Even today, 14 years later, Michigan State Coach Tom Izzo calls it a “fist fight.”
At halftime, the score was straight out of a football game, not the Final Four — 19-17 Spartans. It’s his fondest memory of Dick Bennett’s Wisconsin teams, if only because Michigan State beat the Badgers and then two nights later captured the 2000 national championship.
Chances are, though, when the fourth-seeded Spartans face top-seeded Virginia in an East region Sweet 16 matchup Friday night in New York, the scoreboard will get more use. The Cavaliers, Izzo noted, are not Coach Tony Bennett’s father’s Wisconsin teams.
“I wanted to say in Virginia, this team plays like the Wisconsin teams … They’re not,” he said this week. “They’re a Wisconsin defense of the past, but I think Tony has put his own mark on them offensively, and I think they do a lot more offensively than some of those teams did.”

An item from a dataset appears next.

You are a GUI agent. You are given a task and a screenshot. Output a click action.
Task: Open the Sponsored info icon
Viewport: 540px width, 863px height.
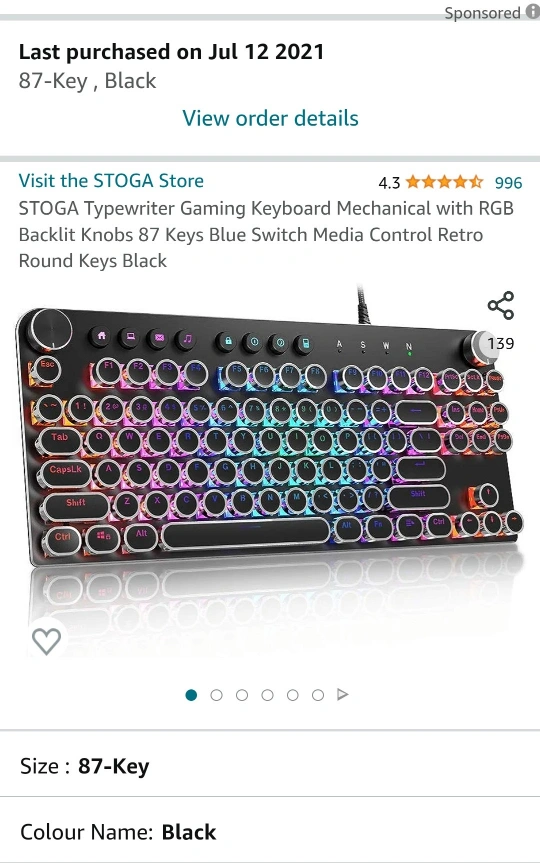coord(532,12)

A “slugfest” — Izzo’s word — could very well break out at Madison Square Garden, but it would not necessarily reflect the two teams on the floor. As has been well documented, Virginia’s pack-line defense has been stifling this year, and Michigan State has long been a program built on blue-collar traits like toughness and rebounding.
But make no mistake, these two teams can score, and perhaps the biggest battle Friday night will revolve around pace. As Michigan State senior Keith Appling put it: “We’re a much better team when we get out in transition. So we can’t let them hold us in the half-court and bottle us up.”
The Spartans are averaging 76.5 points per game, the third-highest figure amongst teams still remaining in the NCAA tournament. They’ve only lost one game this year when they score more than 70 points.
“I think they’re actually better in their offensive transition than Memphis was because their guards can shoot at such a high level,” Virginia’s Malcolm Brogdon said.
Added Bennett: “This is one of the best teams in transition that I’ve seen. And we’re not going to change who we are. We’re just going to have to probably do it a little better to try to stop that.”
Point guard London Perrantes noted earlier this week that Bennett actually prefers to face a like-minded team because it is the ultimate test for his defense-first philosophy. But unlike previous seasons, the Cavaliers can also respond with an offense that Izzo called “under-respected” Thursday, despite the perception Virginia has won 18 of its past 19 games simply by being a defensive juggernaut.
In fact, over the past 10 games Virginia is shooting 49.1 percent from the field. If done over the course of the entire season, the Cavaliers would rank No. 9 in the country in field goal percentage.
“They’re more athletic than people give them credit for. This isn’t Wisconsin. This isn’t Washington State,” former Virginia Tech Coach Seth Greenberg said. “They’ve got more ways to put pressure on you. They’ve got more weapons. They’ve got more versatility than I can remember.”
So forgive Izzo if he isn’t sure what style of play will break out Friday night. Just don’t expect the halftime score to be 19-17 this time around.
“One of the successes we have had as a program is we could play racehorse or smash mouth,” Izzo said. “It’s hard to impose your will on somebody when it’s also their strength. We run, but we can run in half court. They send a lot of guys back. It’s been the culture that he’s developed there, no giving up easy shots. We’re going to try to run, but that’s not going to be the end all, be all if they take that away . . . You give up something to get something.”
There are any number of individual battles that could determine Friday’s outcome, from point guard (Perrantes and Appling) to each team’s leading scorers (Brogdon and Michigan State’s Gary Harris, Jr.). But how Mitchell handles the inside-outside threat of Payne will be the most interesting head-to-head matchup on the floor.
He’s done it before, most notably when Mitchell made life miserable for Duke’s Jabari Parker in the ACC tournament final, but Payne will have a noticeable size advantage down low and has the ability to knock down outside jumpers. In Virginia’s most recent loss – against Maryland to close the regular season – the three-point threat of Terrapins forward Evan Smotrycz pulled Mitchell to the perimeter and weakened the Cavaliers’ pack-line defense.
X Factor: Michigan State’s four-guard lineup
As the Spartans hit their stride in the Big Ten tournament, Izzo increasingly turned to a four-guard lineup featuring Appling, Harris, sophomore Denzel Valentine and junior Branden Dawson, both to start games and in crunch time. Bennett can do the same by adding sophomore Justin Anderson to the mix, but that would likely leave forward Anthony Gill on the bench. He’s been Virginia’s best offensive player in the post in recent weeks. Not to mention, if Mitchell takes on Payne, center Mike Tobey will essentially have nobody to guard. How Bennett and Izzo manage this chess match will be a fun subplot to keep an eye on.
Key stat: When Michigan State hit eight or more three-pointers in Big Ten play, it had an 8-1 record. Since its Dec. 30 loss at Tennessee, Virginia has allowed more than 10 three pointers just once – in a 69-65 loss at Duke on Jan. 13.